[Hazel joining in the fun as I get a blood draw to test hormone levels, day 11.]
Now that the embryos are on ice, waiting, we have a choice to make. Natural, or medicated?
You can’t just stick an embryo inside whenever you feel like it, willy-nilly. The timing has to be right. Right means when the body would normally be prepared to have an embryo implant itself into the uterine wall, which typically happens in the third week of a regular cycle.
There are two ways to create a “third week” of a regular cycle. One way is to pump yourself full of hormones with shots and override any natural signals, and the other way is to simply let your body do its thing and you will get a “third week” with every cycle.
The advantage of doing a medicated cycle is that you can tightly control the day you want the transfer to happen. That can be helpful when, for example, there’s a one in a million chance that a total solar eclipse is taking place nearby and you want to catch it.
The disadvantage is that it’s TEN weeks of shots, and these are intramuscular, oil-based shots. Read: uncomfortable, sore, and pain in the butt. I’m not sold.
With a natural cycle, you let your body’s hormones do their thing, and when your blood tests reveal that leutenizing hormone is at the right level, you give yourself ONE shot, wait 6 days, and get the embryo put inside.
The advantage here is simplicity; the disadvantage is no control, so you have to flex to what your body tells you it’s time to do, eclipse or not.

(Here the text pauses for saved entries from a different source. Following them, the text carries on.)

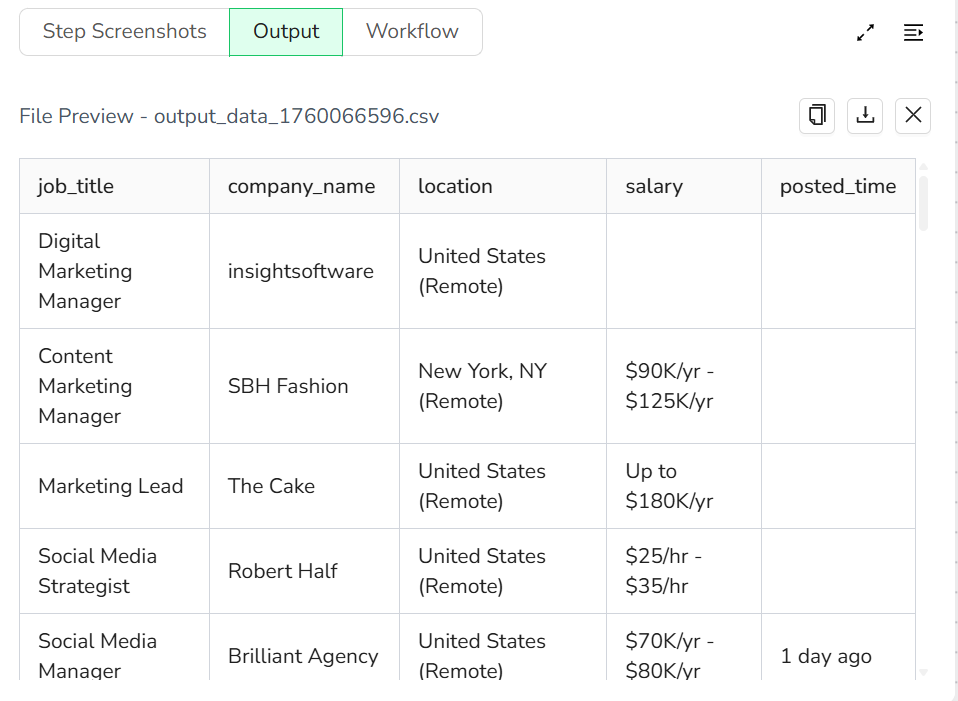The height and width of the screenshot is (701, 958).
Task: Click the Robert Half company cell
Action: (x=283, y=571)

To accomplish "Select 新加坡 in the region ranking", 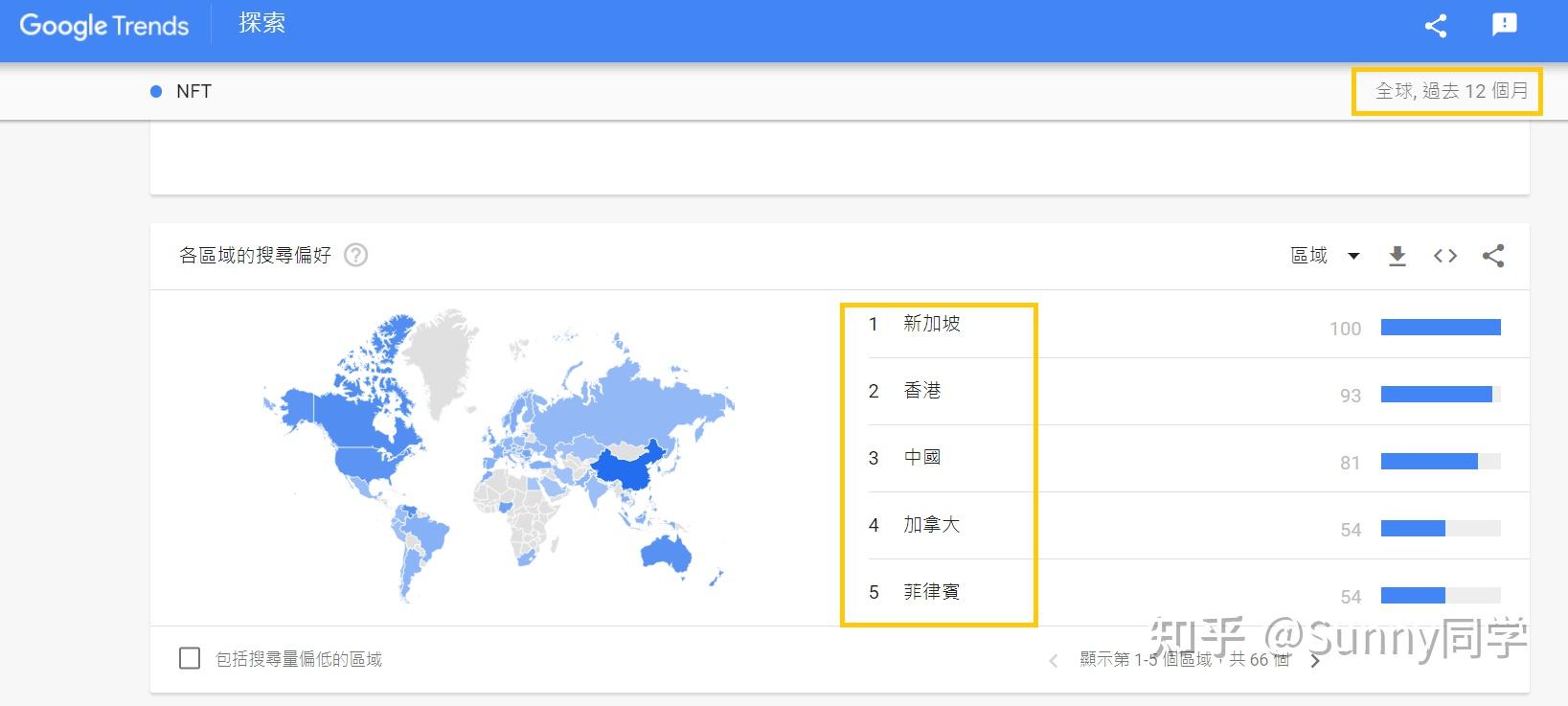I will click(931, 324).
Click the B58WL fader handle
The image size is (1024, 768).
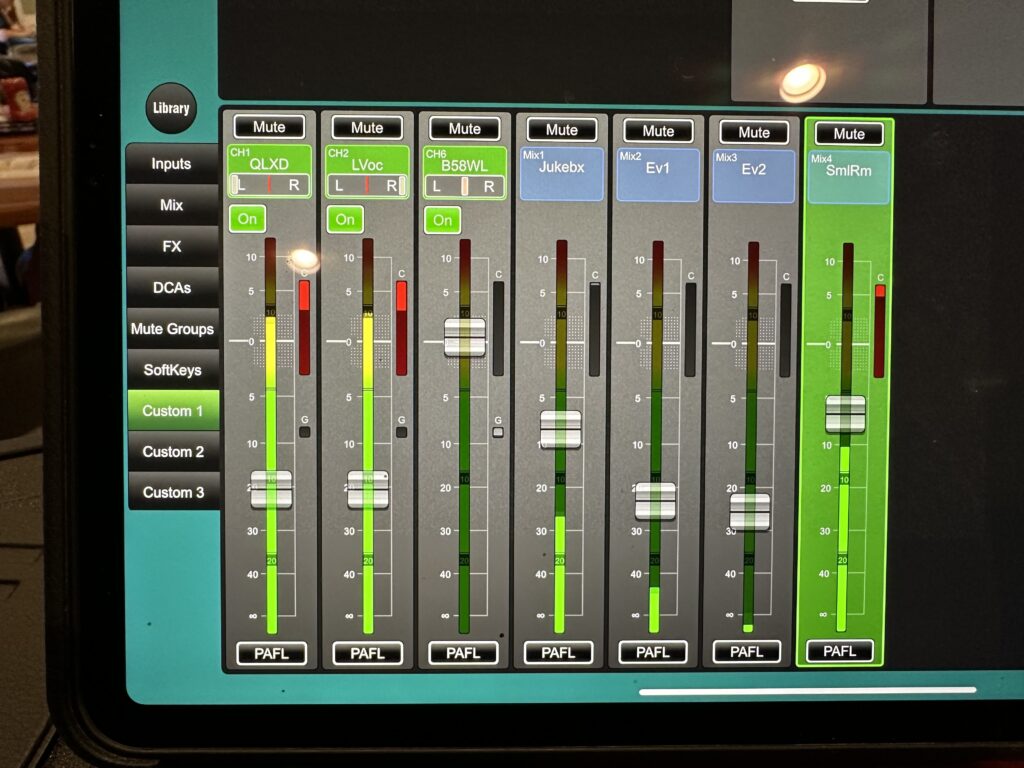tap(464, 337)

The success rates differ by only 2% – medicated has a 60% success rate and natural has a 58% success rate. The doctor attributtes this to chance – one has to be higher than the other; to have the results be the exact same would be improbable.
I chose natural. I just wasn’t up for 10 weeks of shots. No thank you!
In order to pin point my body’s timing, I had a day 3 ultrasound (everything looked normal), a day 11 ultrasound (same) and then I added morning ovulation tests – peeing on a stick – it looks much like a pregnancy test but senses estradiol and leutenizing hormone instead. Today I got the solid (not blinking!) smiley face, which meant I went back in for one final ultrasound and blood draw.
On the screen was a nice round, ripe egg that will travel down the chute tomorrow, and we just have to let it go. If we attempted to put it to use the old-fashioned way, there would be a risk of twins. You don’t swing when it’s 0-3 in the count, no matter how nice the pitch is.